In 2000, new owner Ken Edwards took over the venue and changed its name to the Palace Pavilion. It began attracting a younger audience with a focus on rap music. The Palace Pavilion became the focus for gang activity and a series of street shootings which earned the area the title "Murder Mile". Following a campaign by the local community, the nightclub had its licence revoked and was shut down in 2006.

== Campaign for restoration and current status ==
After the closure, the Friends of Clapton Cinematograph Theatre was established with the aim of restoring the historic cinema and bringing it back into use as a community arts centre focussing on film and live performance.

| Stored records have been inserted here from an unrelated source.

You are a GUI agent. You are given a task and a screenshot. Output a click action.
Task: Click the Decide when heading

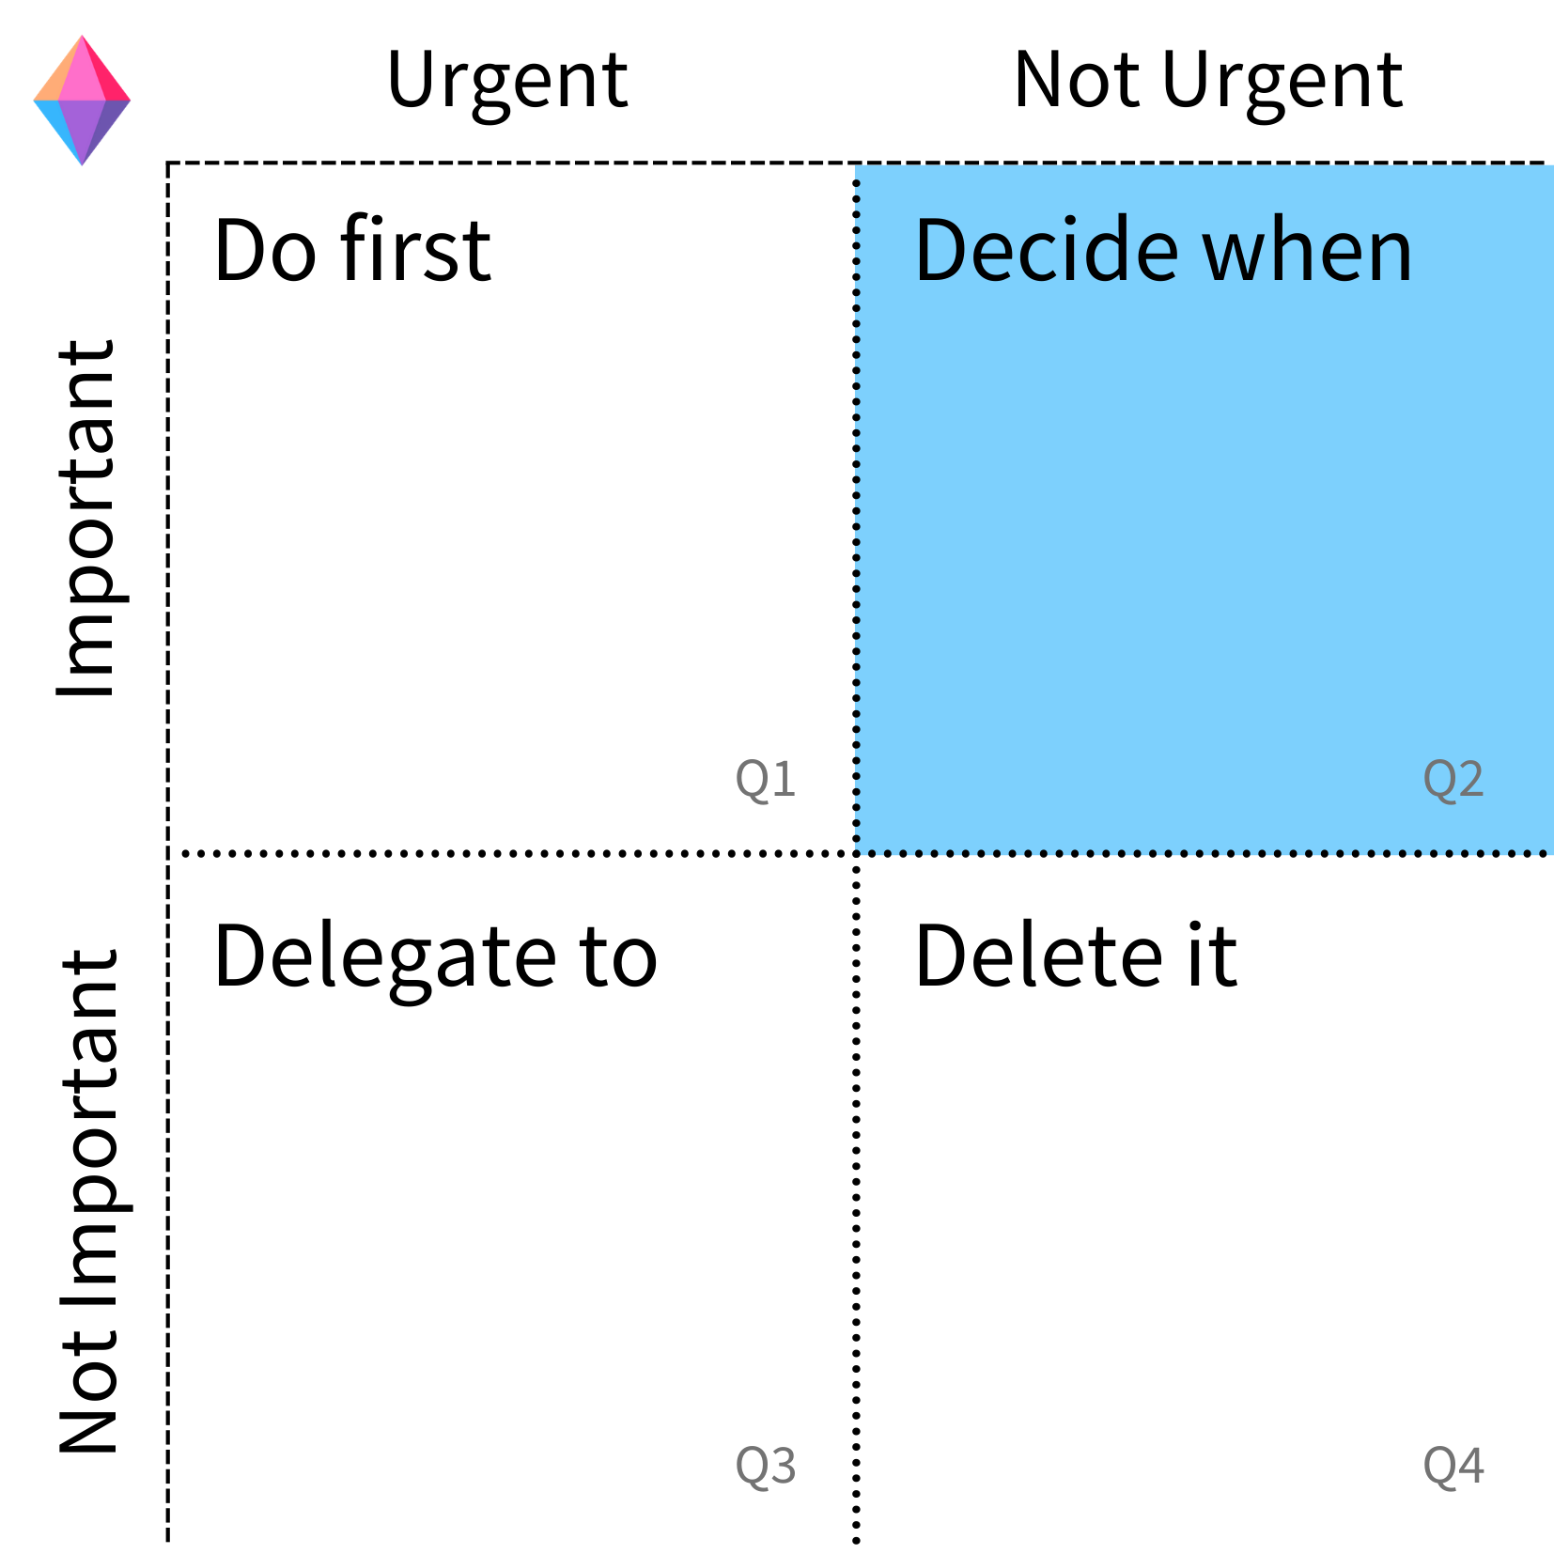[x=1164, y=250]
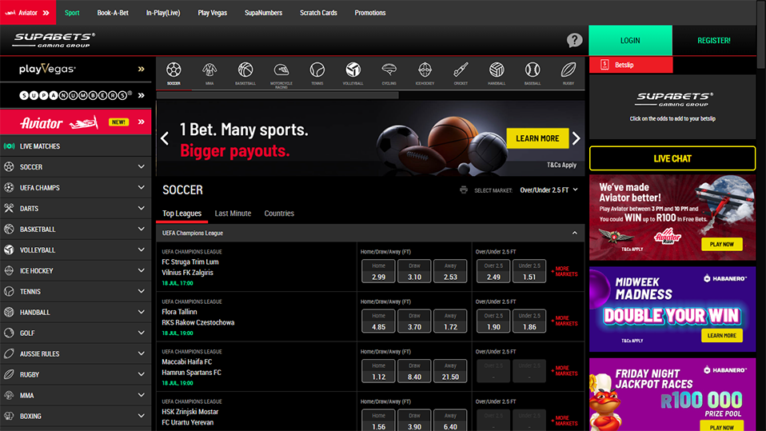Open In-Play(Live) from top menu

tap(163, 13)
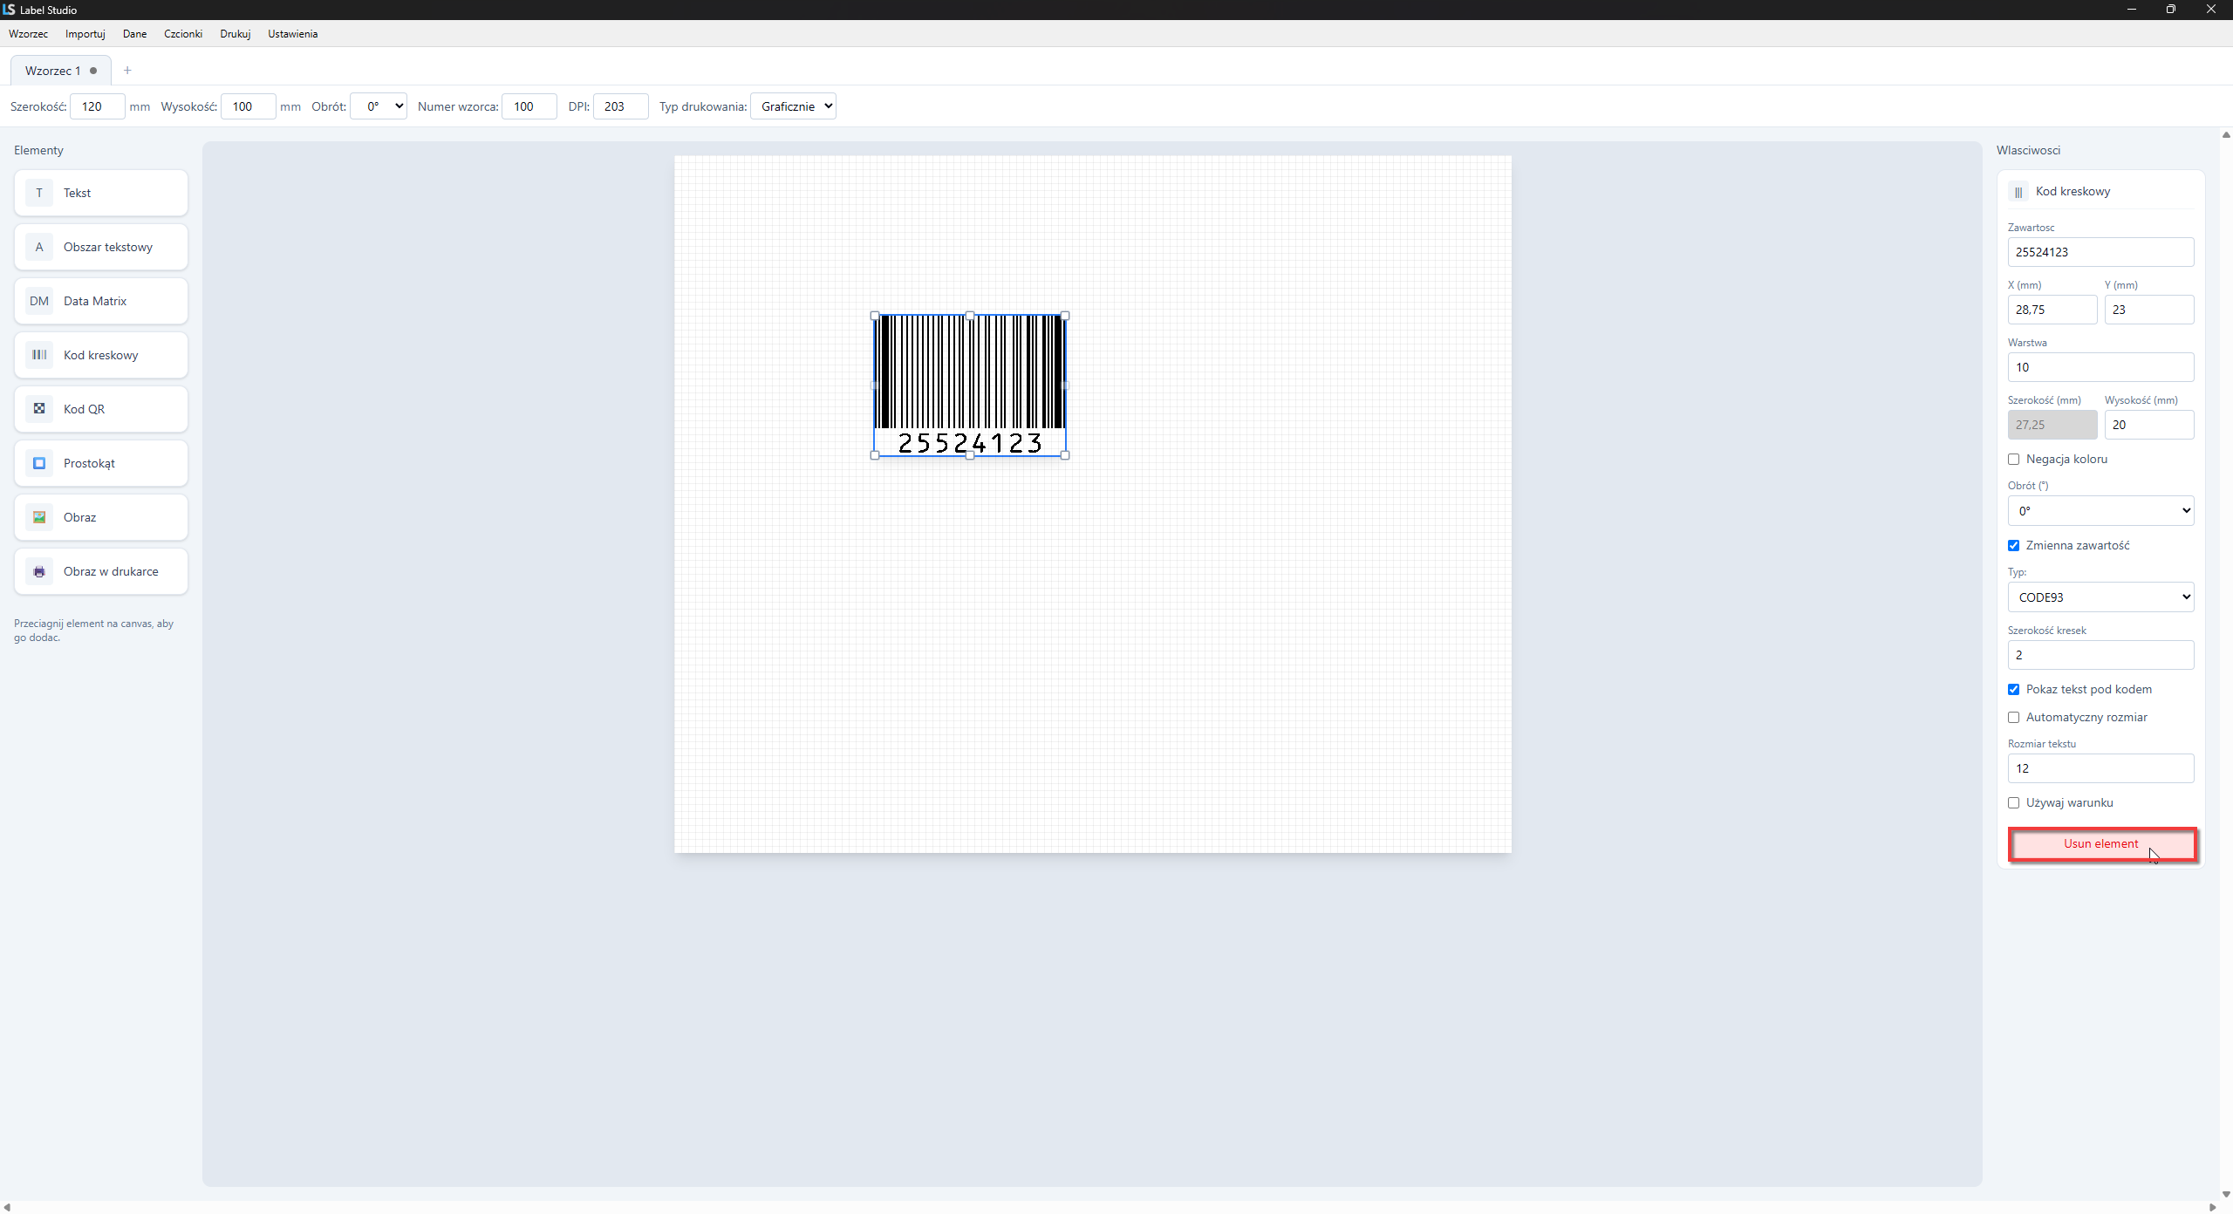Screen dimensions: 2233x1214
Task: Select the Kod kreskowy barcode icon
Action: click(39, 355)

During the group's efforts to secure funding, a High Court case involving owner Ken Edwards resulted in the building being repossessed by the mortgaging bank. It was sold to St Mary of Tserha Sion in 2011. While the new owners gave assurances to local councillors about restoring the building and retaining original features, a subsequent planning application for conversion was opposed by conservation and resident groups concerned that the proposals did not safeguard the historic fabric of the former Edwardian picture palace. Despite these objections, planning permission was granted. Following the 2011 purchase, the building was adapted for use as a place of worship. The St Mary of Tserha Sion Ethiopian Orthodox Tewahedo Church opened at the site in November 2025.